Even if the file is later modified to have its original contents again EdenFS may keep the file materialized, as we do not have an efficient way to determine that the contents now correspond to an existing source control object ID again. EdenFS may de-materialize the file later during a subsequent checkout or commit operation if it detects that the file contents are the same as the object at that location in the newly checked out commit.
Note that an inode's materialization state is orthogonal to the Loaded / Unloaded state. All 4 possible combinations of loaded/unloaded and materialized/non-materialized states are possible. Materialized inodes can be unloaded, and this state is common when EdenFS first starts and re-mounts an existing checkout that contains materialized inodes.
Additionally, note that whether an inode is materialized is also completely
independent from whether it is "modified" from a source control perspective.
For instance, renaming a non-materialized file to a new location does not cause
it to be materialized, since the file contents still correspond to a known
source control object. However, from a source control perspective the file
must now be reported as modified. Operations like hg reset
that update the
pointer to the currently checked out commit without changing the working
directory state can also result in files that must now be reported as modified
from the current commit, even if they are non-materialized.

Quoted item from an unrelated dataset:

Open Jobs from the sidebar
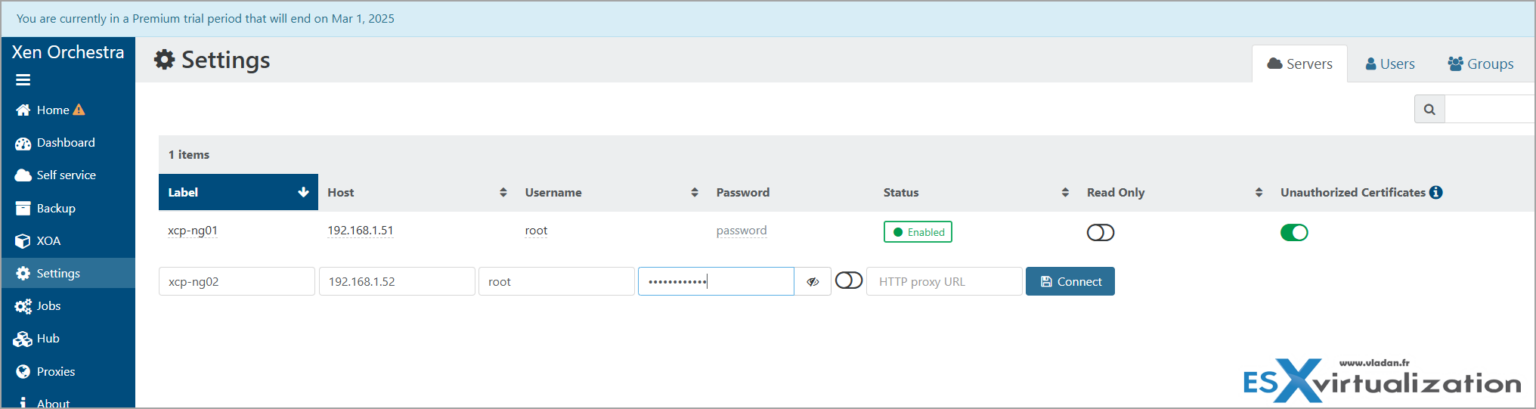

Whenever a file or directory inode is materialized its parent inode must also be materialized: since the file no longer corresponds to a known source control object, the parent directory also no longer corresponds to a known source control tree. The object IDs in the source control tree fully identify the contents of each directory entry, so whenever the contents of any directory change the directory contents itself are effectively modified.
For instance, consider the following representation of a TreeInode
containing
a number of children entries:
If the install.sh
file is updated, its FileInode
is materialized and the
source control object ID is removed from it. The entry for this child also
must be updated in its parent TreeInode
, and the source control object ID
must be removed from this parent TreeInode
:
Note that this process must be done recursively all the way up to the root
inode: the parent TreeInode
of inode 97 must also be materialized, since one
of its children was materialized. This materialization process continues
walking upwards to the root inode until it finds a TreeInode
that has already
been materialized, as it can stop its upwards walk there.